山本由伸、CY賞は“絶望的” 「8.0-7.7-4.9」…ライバルとの差、対象外の無双投球

ドジャース・山本由伸【写真:荒川祐史】
ドジャース・山本由伸【写真:荒川祐史】

被打率はMLB1位、防御率リーグ2位も…立ちはだかるライバル

 全米野球記者協会(BBWAA)によるサイ・ヤング賞の投票結果が12日(日本時間13日)に発表される。日本人投手ではドジャース・山本由伸が最終候補入りを果たした。ポストシーズンで“英雄”となった右腕は、果たして日本人初の栄誉を勝ち取れるだろうか。

 山本はメジャー2年目の今季、開幕投手を務め、離脱することなくシーズンを完走した。特に最終盤の追い込みが凄まじく、8月31日(同9月1日)から3試合連続2桁奪三振、9月6日(同7日)のオリオールズ戦では9回2死までノーヒットノーランの快投。30試合に登板して12勝8敗、防御率2.49、201奪三振、WHIP0.99をマークした。4月と9月に月間最優秀投手を受賞している。

 タイトル獲得こそないが、被打率.183はメジャートップ。防御率リーグ2位、WHIP3位、奪三振率10.42も3位と投球内容の良さが際立った。

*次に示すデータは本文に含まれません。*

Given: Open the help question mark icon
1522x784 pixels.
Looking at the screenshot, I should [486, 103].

そして山本のライバルになるのが、最優秀防御率に輝いたポール・スキーンズ投手(パイレーツ)、13勝&202イニングを投げたクリストファー・サンチェス投手(フィリーズ)の2人だ。

 まず、サイ・ヤング賞を占う上で大事になるのは「評価基準」と「投票時期」だ。日本プロ野球と異なり、メジャーリーグでは勝利数はあまり重要視されない。チームが弱いこともあって10勝10敗にとどまったスキーンズが最終候補入りしているのが好例だろう。また、BBWAA記者両リーグ各30人、計60人の投票はポストシーズンの前に締め切られている。山本はポストシーズンで快投に次ぐ快投を見せたが、残念ながら評価はされない。

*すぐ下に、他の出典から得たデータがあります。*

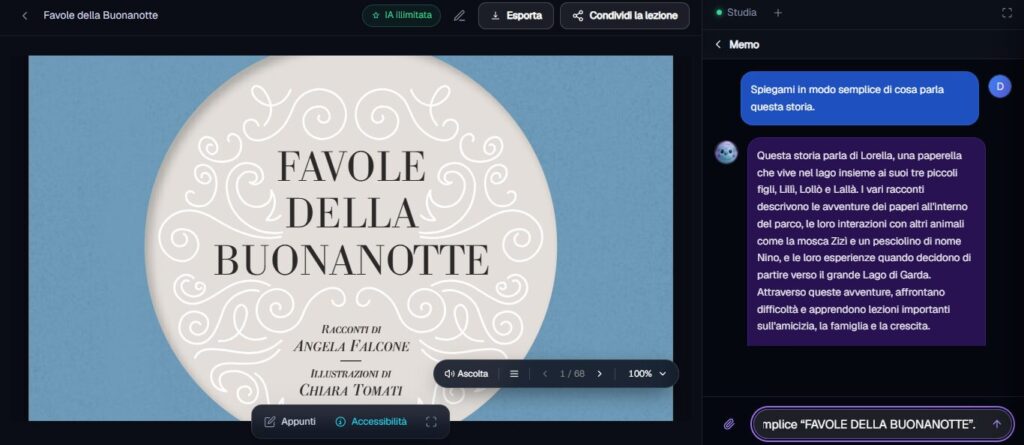Switch to the Studia tab

(x=736, y=12)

「評価基準」において、特に重要視されているのが勝利貢献度WARだ。「ベースボール・リファレンス」と「ファングラフス」が算出するデータ(それぞれbWAR、fWARと呼ばれる)が主流だが、主に“結果”を重視するのが前者、“内容”に重きを置くのが後者となっている。直近4シーズンではbWAR1位の投手が計6人選ばれており、「ベースボール・リファレンス」を優先的に考える記者が多いかもしれない。

 では、3人の成績を比較してみよう。「bWAR」はサンチェスが8.0で投手MLB1位、次いでスキーンズが7.7で2位。山本が4.9で12位(リーグ8位)。「fWAR」はスキーンズが6.5でリーグ1位、0.1差でサンチェスが2位、山本が5.0で5位と明確な差が生まれている。もっとも、山本が2人を上回っている分野もある。被打率は堂々のメジャートップ、被長打率.283もメジャー唯一の2割台を記録している。

 とはいえ、WAR1以上の差をつけられていることから、山本はサイ・ヤング賞3位となる可能性が高いと思われる。スキーンズとサンチェスはかなり拮抗しているものの、選手会選出のナ・リーグ最優秀投手にスキーンズが選ばれたように、インパクトを含めると23歳右腕が優勢か。9日(同10日)にMLB公式サイトが予測したサイ・ヤング賞候補でも堂々のトップ。昨年の新人王に続き、デビューから圧倒的な数字を刻んでいる。